==== Recorded data

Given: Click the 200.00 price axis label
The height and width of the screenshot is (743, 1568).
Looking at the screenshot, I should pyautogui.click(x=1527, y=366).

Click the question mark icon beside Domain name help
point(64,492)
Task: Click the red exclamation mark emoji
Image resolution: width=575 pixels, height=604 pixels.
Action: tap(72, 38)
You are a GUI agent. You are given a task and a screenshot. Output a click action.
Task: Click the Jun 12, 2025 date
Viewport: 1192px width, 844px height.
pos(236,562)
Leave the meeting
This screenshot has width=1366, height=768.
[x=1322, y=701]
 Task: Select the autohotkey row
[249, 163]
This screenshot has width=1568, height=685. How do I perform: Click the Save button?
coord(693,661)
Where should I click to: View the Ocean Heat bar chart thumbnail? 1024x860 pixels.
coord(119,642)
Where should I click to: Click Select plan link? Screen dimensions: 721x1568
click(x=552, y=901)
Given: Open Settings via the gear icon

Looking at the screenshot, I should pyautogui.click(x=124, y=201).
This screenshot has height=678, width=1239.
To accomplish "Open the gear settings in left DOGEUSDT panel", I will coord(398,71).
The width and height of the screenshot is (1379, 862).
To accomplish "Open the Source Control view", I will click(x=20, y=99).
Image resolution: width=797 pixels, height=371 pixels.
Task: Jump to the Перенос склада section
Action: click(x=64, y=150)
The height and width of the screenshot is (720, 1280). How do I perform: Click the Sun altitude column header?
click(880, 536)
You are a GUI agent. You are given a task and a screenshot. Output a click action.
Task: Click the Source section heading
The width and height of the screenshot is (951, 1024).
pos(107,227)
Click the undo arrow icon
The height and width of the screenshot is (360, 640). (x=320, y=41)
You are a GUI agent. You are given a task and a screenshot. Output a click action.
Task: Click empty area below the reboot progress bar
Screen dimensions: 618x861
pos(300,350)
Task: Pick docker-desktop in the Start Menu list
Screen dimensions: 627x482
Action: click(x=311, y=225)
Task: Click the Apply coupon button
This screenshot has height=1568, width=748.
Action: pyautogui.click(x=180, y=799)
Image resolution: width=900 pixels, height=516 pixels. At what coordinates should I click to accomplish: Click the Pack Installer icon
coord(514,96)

========

### [What is required]
The entire listing is to be retyped exactly.

### [Finished task]
Given: Click the 200.00 price axis label
The height and width of the screenshot is (743, 1568).
Looking at the screenshot, I should pyautogui.click(x=1527, y=366).

Click the question mark icon beside Domain name help
point(64,492)
Task: Click the red exclamation mark emoji
Image resolution: width=575 pixels, height=604 pixels.
Action: tap(72, 38)
You are a GUI agent. You are given a task and a screenshot. Output a click action.
Task: Click the Jun 12, 2025 date
Viewport: 1192px width, 844px height.
pos(236,562)
Leave the meeting
This screenshot has width=1366, height=768.
[x=1322, y=701]
 Task: Select the autohotkey row
[249, 163]
This screenshot has width=1568, height=685. How do I perform: Click the Save button?
coord(693,661)
Where should I click to: View the Ocean Heat bar chart thumbnail? 1024x860 pixels.
coord(119,642)
Where should I click to: Click Select plan link? Screen dimensions: 721x1568
click(x=552, y=901)
Given: Open Settings via the gear icon

Looking at the screenshot, I should pyautogui.click(x=124, y=201).
This screenshot has height=678, width=1239.
To accomplish "Open the gear settings in left DOGEUSDT panel", I will coord(398,71).
The width and height of the screenshot is (1379, 862).
To accomplish "Open the Source Control view", I will click(x=20, y=99).
Image resolution: width=797 pixels, height=371 pixels.
Task: Jump to the Перенос склада section
Action: click(x=64, y=150)
The height and width of the screenshot is (720, 1280). How do I perform: Click the Sun altitude column header?
click(880, 536)
You are a GUI agent. You are given a task and a screenshot. Output a click action.
Task: Click the Source section heading
The width and height of the screenshot is (951, 1024).
pos(107,227)
Click the undo arrow icon
The height and width of the screenshot is (360, 640). (x=320, y=41)
You are a GUI agent. You are given a task and a screenshot. Output a click action.
Task: Click empty area below the reboot progress bar
Screen dimensions: 618x861
pos(300,350)
Task: Pick docker-desktop in the Start Menu list
Screen dimensions: 627x482
Action: click(x=311, y=225)
Task: Click the Apply coupon button
This screenshot has height=1568, width=748.
Action: pyautogui.click(x=180, y=799)
Image resolution: width=900 pixels, height=516 pixels. At what coordinates should I click to accomplish: Click the Pack Installer icon
coord(514,96)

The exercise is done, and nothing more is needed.